Now, &cc_microtime gets set as microtime_func because a TSC is
detected in arch/xen/i386/identcpu.c, though I don't know that Xen
will work on anything without a TSC; my first thought was that it
might be desirable to disable that and always use xen_microtime.

However: xen_microtime would need to call get_tsc_offset_ns() to be of
any use, and really shouldn't need to call get_time_values_from_xen()
as long as the timer event handler does, since (according to the docs)
a timer event will be asserted whenever a domain becomes scheduled.

Problem 1: It's still completely ignoring time(9), which is very wrong
AIUI; and resettodr() is a no-op, which makes it worse.

Problem 2: I tried this, and the shadow_tv was 42 seconds fast and
drifting slowly but noticeably forward; the dom0 was running ntpdate
from cron and was on time.  (Hm... the DOM0_SETTIME is called only
when resettodr() is, so if the drift is small enough for ntpdate to
always use adjtime(2), it won't ever correct Xen's time?)

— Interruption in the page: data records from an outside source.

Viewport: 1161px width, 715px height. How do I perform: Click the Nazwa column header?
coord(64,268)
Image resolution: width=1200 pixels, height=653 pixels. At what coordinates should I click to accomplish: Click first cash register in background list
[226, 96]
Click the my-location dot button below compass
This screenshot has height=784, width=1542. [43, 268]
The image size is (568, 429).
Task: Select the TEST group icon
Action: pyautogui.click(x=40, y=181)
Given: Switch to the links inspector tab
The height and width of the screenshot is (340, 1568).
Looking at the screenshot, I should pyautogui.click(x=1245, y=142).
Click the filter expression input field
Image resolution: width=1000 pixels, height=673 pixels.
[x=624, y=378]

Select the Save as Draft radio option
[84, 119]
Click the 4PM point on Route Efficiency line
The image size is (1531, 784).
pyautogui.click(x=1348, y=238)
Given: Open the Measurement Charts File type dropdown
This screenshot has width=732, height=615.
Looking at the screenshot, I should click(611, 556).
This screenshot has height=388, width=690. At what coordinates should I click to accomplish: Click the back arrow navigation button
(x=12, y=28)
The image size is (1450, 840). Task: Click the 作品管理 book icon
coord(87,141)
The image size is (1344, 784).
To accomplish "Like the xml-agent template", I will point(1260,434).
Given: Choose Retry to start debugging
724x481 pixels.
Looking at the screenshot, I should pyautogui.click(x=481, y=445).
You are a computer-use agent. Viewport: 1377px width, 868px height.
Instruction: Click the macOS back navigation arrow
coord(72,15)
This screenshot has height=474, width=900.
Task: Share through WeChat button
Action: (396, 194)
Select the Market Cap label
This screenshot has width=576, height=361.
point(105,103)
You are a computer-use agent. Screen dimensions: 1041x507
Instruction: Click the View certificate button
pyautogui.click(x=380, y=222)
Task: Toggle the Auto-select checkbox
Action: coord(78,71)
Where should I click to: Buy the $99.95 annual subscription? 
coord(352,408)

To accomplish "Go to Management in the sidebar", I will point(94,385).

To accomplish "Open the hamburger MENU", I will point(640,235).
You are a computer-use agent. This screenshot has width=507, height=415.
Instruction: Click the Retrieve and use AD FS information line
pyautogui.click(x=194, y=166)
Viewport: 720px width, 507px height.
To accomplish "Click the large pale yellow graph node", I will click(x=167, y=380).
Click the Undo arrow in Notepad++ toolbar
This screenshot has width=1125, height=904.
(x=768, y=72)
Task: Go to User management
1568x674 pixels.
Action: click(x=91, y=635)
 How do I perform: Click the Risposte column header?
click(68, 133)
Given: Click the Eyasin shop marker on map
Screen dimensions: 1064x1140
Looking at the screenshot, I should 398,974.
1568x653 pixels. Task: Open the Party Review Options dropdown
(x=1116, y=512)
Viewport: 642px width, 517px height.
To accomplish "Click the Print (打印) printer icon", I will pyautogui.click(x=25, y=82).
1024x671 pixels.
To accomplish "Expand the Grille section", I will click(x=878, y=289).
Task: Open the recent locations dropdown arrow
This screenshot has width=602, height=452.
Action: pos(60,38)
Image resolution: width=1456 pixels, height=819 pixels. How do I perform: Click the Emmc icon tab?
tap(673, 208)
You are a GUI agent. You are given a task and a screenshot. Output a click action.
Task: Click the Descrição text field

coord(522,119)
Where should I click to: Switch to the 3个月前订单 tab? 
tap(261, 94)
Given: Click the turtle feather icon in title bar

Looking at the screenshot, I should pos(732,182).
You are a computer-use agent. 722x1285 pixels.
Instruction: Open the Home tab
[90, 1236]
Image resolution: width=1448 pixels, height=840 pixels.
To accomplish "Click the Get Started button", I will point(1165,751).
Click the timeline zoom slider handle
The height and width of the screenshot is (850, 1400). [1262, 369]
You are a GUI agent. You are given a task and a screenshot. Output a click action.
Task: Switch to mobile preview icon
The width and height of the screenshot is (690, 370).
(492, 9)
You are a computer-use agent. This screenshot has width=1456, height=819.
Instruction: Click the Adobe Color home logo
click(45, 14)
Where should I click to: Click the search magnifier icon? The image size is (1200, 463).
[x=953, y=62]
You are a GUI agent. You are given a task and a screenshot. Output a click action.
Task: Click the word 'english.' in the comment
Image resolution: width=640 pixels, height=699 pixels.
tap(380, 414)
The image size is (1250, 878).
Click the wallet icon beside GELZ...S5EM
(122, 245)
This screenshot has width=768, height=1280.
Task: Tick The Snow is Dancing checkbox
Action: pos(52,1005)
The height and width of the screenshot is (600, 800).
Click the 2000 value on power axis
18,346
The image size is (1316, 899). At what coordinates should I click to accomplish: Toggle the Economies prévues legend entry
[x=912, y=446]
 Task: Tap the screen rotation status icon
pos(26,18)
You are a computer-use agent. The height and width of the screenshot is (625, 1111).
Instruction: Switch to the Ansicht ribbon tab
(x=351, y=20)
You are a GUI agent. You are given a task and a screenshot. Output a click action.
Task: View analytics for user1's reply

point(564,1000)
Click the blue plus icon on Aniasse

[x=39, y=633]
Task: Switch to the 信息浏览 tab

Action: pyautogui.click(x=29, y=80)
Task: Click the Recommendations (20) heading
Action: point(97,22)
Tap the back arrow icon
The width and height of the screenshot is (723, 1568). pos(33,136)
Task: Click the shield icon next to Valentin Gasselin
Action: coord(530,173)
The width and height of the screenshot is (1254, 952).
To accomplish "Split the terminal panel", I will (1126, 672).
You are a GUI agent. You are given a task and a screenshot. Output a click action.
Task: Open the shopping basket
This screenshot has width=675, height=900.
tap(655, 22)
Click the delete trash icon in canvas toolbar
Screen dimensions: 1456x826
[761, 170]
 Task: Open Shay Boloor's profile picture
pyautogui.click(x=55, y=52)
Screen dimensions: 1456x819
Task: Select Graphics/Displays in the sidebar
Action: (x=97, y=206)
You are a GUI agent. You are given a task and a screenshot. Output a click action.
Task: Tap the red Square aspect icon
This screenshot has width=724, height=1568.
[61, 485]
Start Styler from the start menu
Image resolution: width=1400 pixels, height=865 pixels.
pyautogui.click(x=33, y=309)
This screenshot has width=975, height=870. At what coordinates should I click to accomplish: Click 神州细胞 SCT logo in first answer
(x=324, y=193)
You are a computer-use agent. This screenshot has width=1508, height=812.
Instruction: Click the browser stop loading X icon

Problem 3: yamt mentioned on ICB that the tsc_timestamp in the
shared_info page might not be right for the current CPU; I haven't
checked on what Xen actually does here yet, but it seems to me that
that would be a bug, as the timestamp is useless if it's from
undefined physical CPU that we can't access.

-- 
(let ((C call-with-current-continuation)) (apply (lambda (x y) (x y)) (map
((lambda (r) ((C C) (lambda (s) (r (lambda l (apply (s s) l))))))  (lambda
(f) (lambda (l) (if (null? l) C (lambda (k) (display (car l)) ((f (cdr l))
(C k)))))))    '((#\J #\d #\D #\v #\s) (#\e #\space #\a #\i #\newline)))))